U.S.: Cuba remains on terror list
WASHINGTON (Reuters) -- Cuba scrambled to offer condolences, blood and
airports for diverted airliners after the September 11 attacks on the United
States, and provided intelligence to help the United States track the culprits.
But the information proved worthless and the Caribbean island will remain
on a U.S.
list of states that sponsor terrorism, along with Libya, Iraq, Iran, Syria,
Sudan and
North Korea, a U.S. official said on Wednesday.
"We were convinced that it was deliberately of no assistance. Given Cuba's
history
there could have been more information at their disposal to provide us,"
a State
Department official told Reuters.
"There is no inclination in this building or anywhere in the executive
branch to
consider that Cuba is anywhere near qualified to come off the terrorism
list," he
said.
While a Pentagon report concluded five years ago that Cuba had ceased to
be a
threat and no longer exported revolution, Washington continues to blacklist
Cuba's
communist government for harboring two dozen members of the Basque separatist
group ETA and maintaining ties with Marxist guerrillas in Colombia.
That did not stop the United States from including Cuba in its global appeal
for help
after militants flew hijacked planes into the World Trade Center and Pentagon
six
months ago.
Washington asked countries for intelligence that could help capture and
bring to
justice those responsible.
"Cuba was among them, and the response was positive. There was not radio
silence on their part in this issue," the U.S. official said on condition
of anonymity.
But the information provided by President Fidel Castro's government was
of no
help at all, leading Washington to suspend its contacts with Havana on
intelligence
sharing, he said.
"Cuba was quick to condemn terrorism, but has done nothing to assist in
the global
effort against terrorism," the State Department official said.
'Good guy mode'
Castro has surprised Washington twice in three months.

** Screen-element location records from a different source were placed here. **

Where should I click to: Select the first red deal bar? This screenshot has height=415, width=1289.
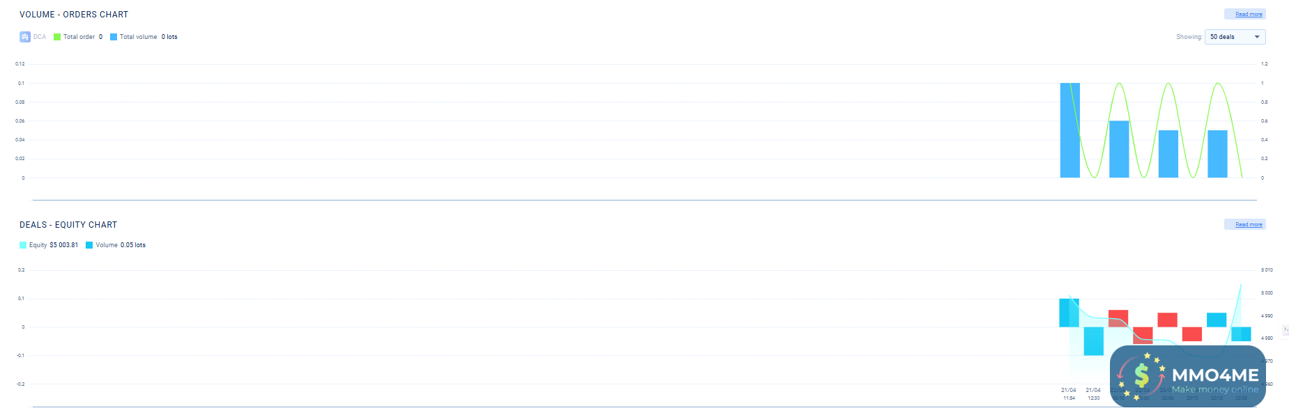[x=1118, y=318]
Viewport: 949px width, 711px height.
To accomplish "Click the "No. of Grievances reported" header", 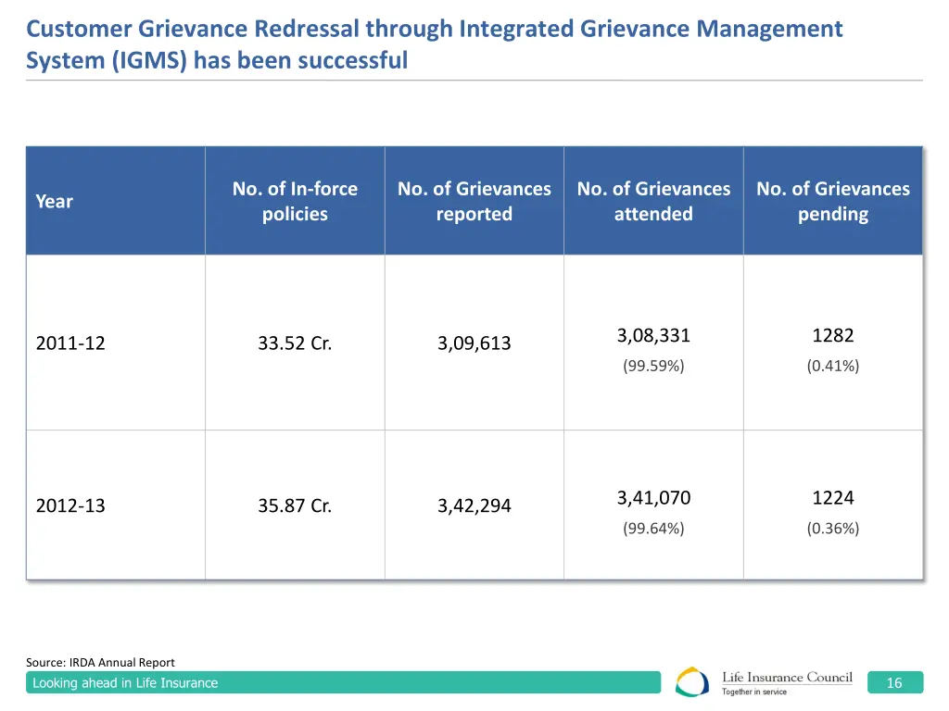I will [x=474, y=201].
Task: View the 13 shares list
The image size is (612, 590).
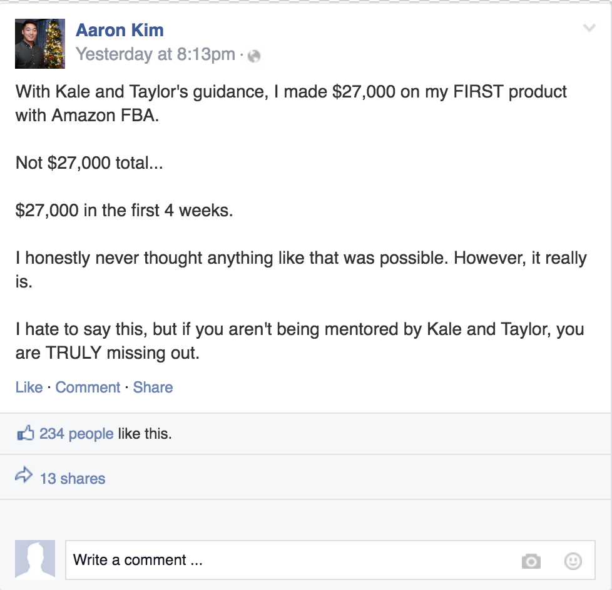Action: tap(73, 479)
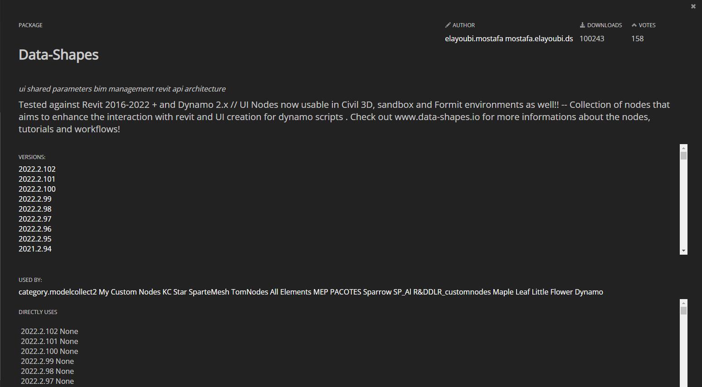Click the versions list scroll-up arrow
The height and width of the screenshot is (387, 702).
coord(683,148)
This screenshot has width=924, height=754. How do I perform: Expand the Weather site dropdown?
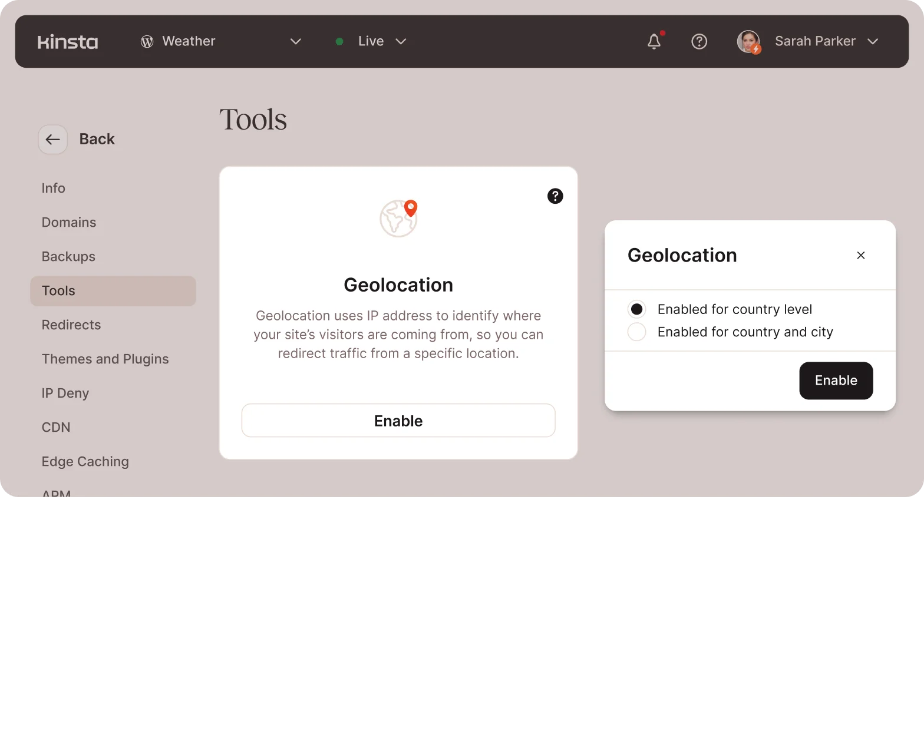tap(296, 41)
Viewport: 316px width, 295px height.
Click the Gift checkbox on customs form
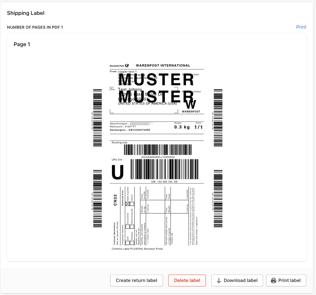127,243
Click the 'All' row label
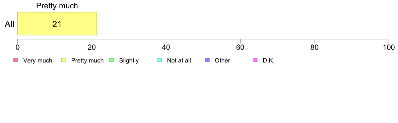Image resolution: width=398 pixels, height=123 pixels. click(x=10, y=24)
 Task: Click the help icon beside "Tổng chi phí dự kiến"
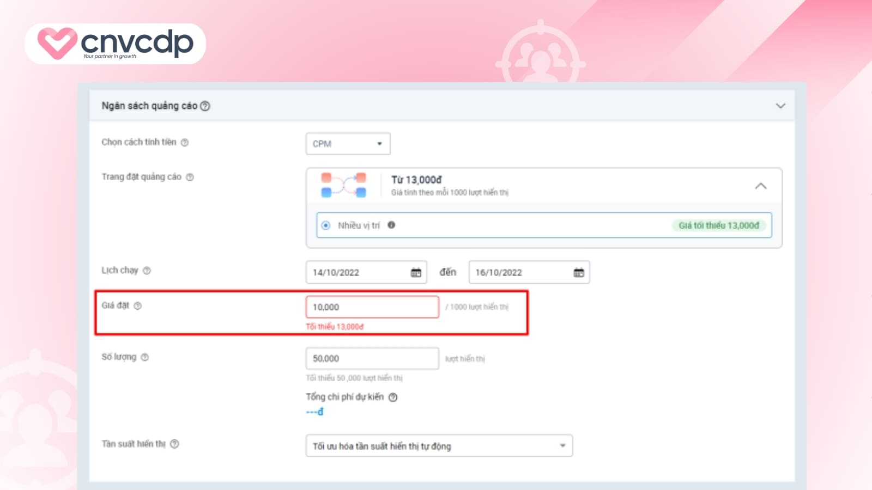[x=394, y=397]
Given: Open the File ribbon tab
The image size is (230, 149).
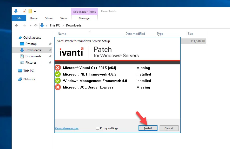Looking at the screenshot, I should pos(19,18).
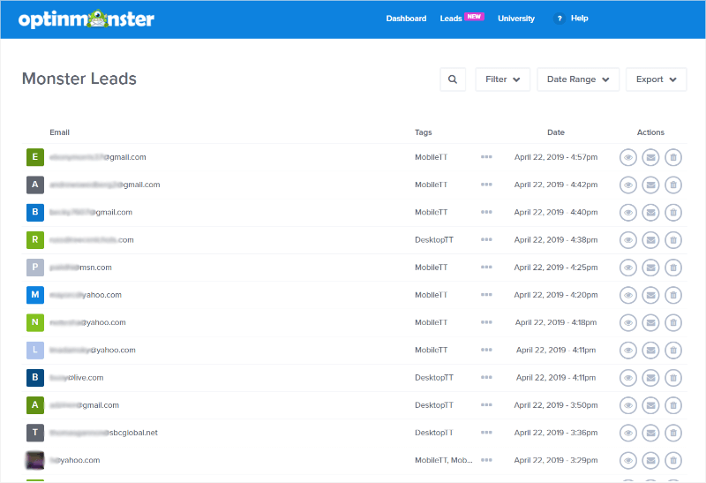Image resolution: width=706 pixels, height=483 pixels.
Task: Click the Help question mark icon
Action: point(559,19)
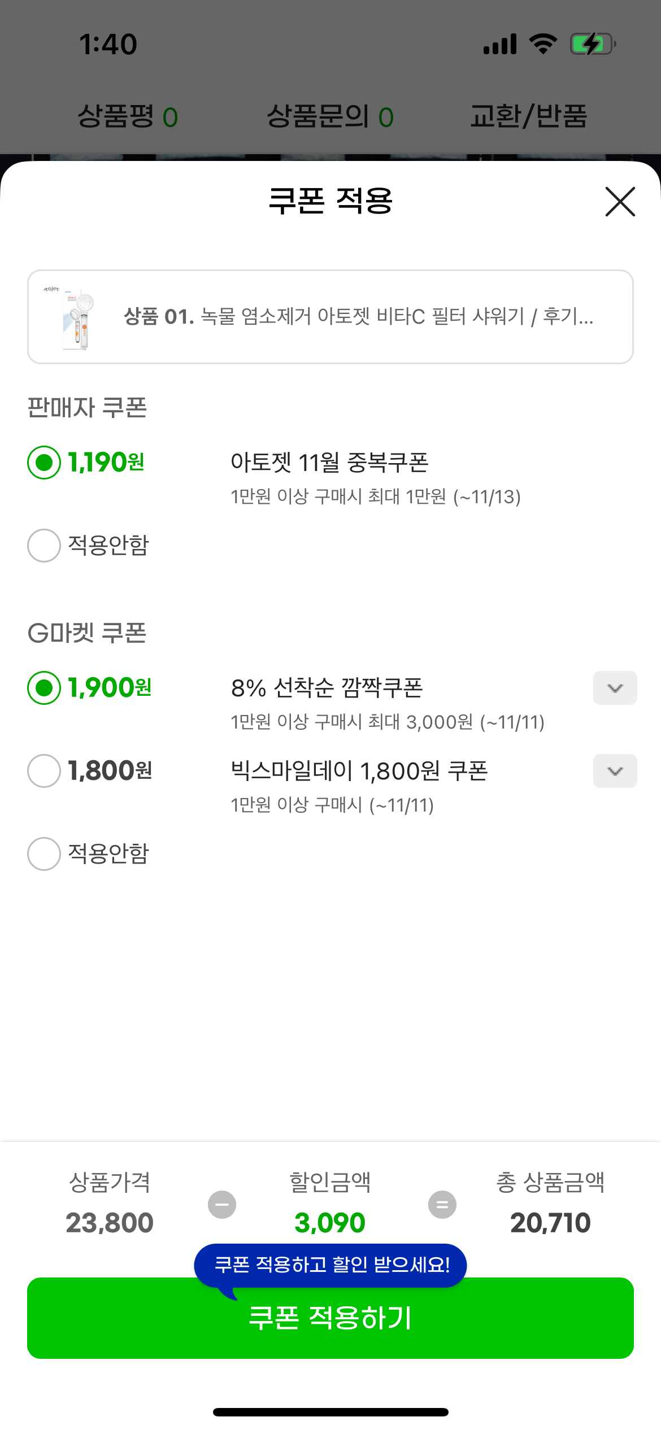Close the 쿠폰 적용 coupon sheet
Image resolution: width=661 pixels, height=1430 pixels.
pos(620,202)
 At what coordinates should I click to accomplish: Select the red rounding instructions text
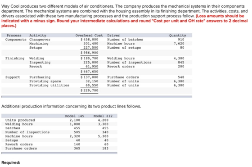tap(125, 21)
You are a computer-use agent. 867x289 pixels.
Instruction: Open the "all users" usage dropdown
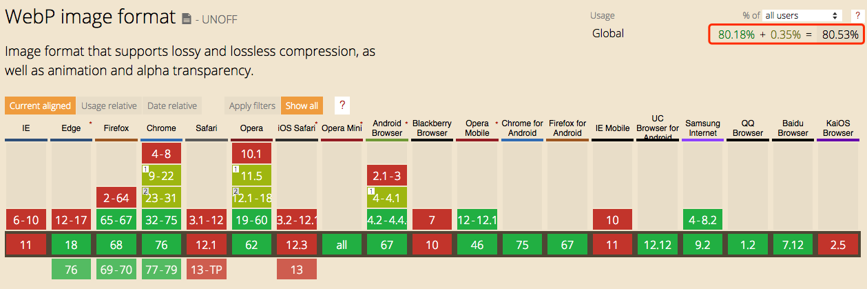[x=802, y=15]
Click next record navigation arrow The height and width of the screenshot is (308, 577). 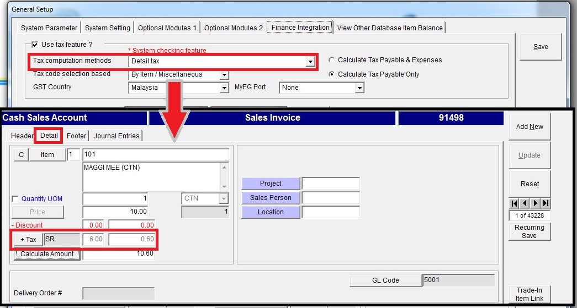click(x=535, y=203)
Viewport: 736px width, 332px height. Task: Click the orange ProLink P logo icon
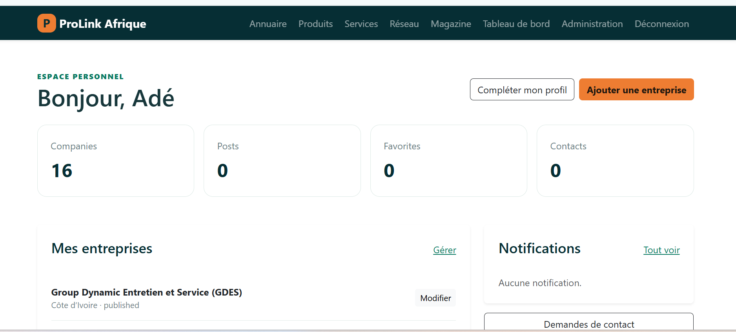pyautogui.click(x=47, y=23)
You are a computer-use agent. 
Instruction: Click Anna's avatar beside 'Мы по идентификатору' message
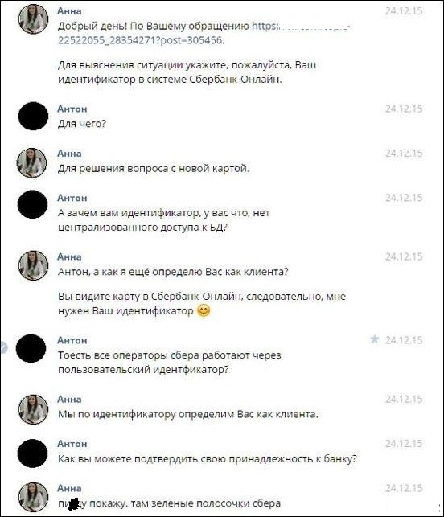click(33, 409)
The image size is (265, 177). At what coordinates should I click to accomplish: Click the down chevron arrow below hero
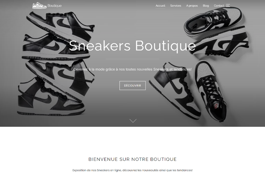click(133, 121)
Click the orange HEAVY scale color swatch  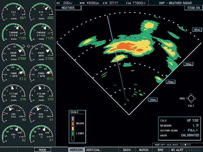(73, 124)
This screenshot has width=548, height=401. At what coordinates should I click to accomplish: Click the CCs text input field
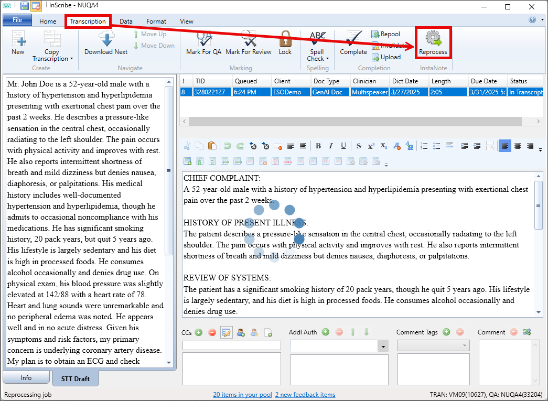click(231, 345)
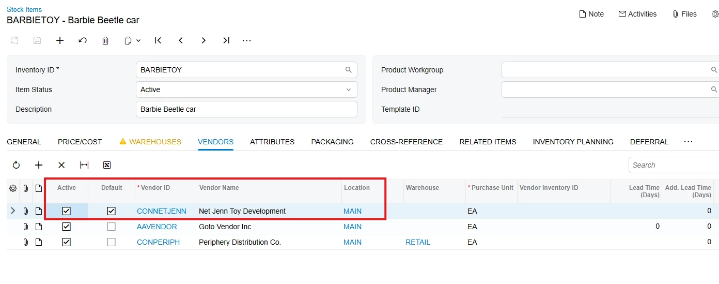Click the Undo icon in the top toolbar
Viewport: 719px width, 284px height.
[83, 40]
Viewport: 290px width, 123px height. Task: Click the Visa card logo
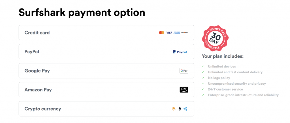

In December, in an about face, Cuba purchased $35 million in U.S. food
products
for cash. Castro had stated he would not buy a single grain of rice while
a U.S. ban
remained on credit financing for sales allowed under a modified trade embargo.
More recently, Castro has refrained from criticizing the U.S. decision
to use the
American naval base at Guantanamo Bay in eastern Cuba to hold and interrogate
prisoners from the war in Afghanistan.
The State Department believes Castro's stance is motivated by economic
necessity
after the devastation caused by Hurricane Michelle in Cuba.
In addition, major sources of hard currency in Cuba -- tourism and family
remittances from abroad -- were hit by the fear of flying and economic
uncertainty
caused by September 11.
Some analysts say Cuba's economic plight may be the worst since the early
1990s,
when the island suffered the impact of the collapse of its ally and benefactor
the
Soviet Union.
The Cuban government, the State Department official said, tends to "go
into the
good guy mode" shortly before the annual session of the U.N. Human Rights
Commission in Geneva, where Castro's rights record has been criticized
annually.
Havana is also hoping the U.S. Congress will lift the trade credit ban
this year, a
step backed by a powerful lobby of agribusiness and pharmaceutical firms,
and a
prohibition on Americans traveling to Cuba to spend dollars.
Libraries not baseball
But President George W. Bush has made it clear he will not allow further
weakening of the 40-year-old embargo against Cuba in the absence of a rapid
transition to democracy and a free market economy, U.S. officials said.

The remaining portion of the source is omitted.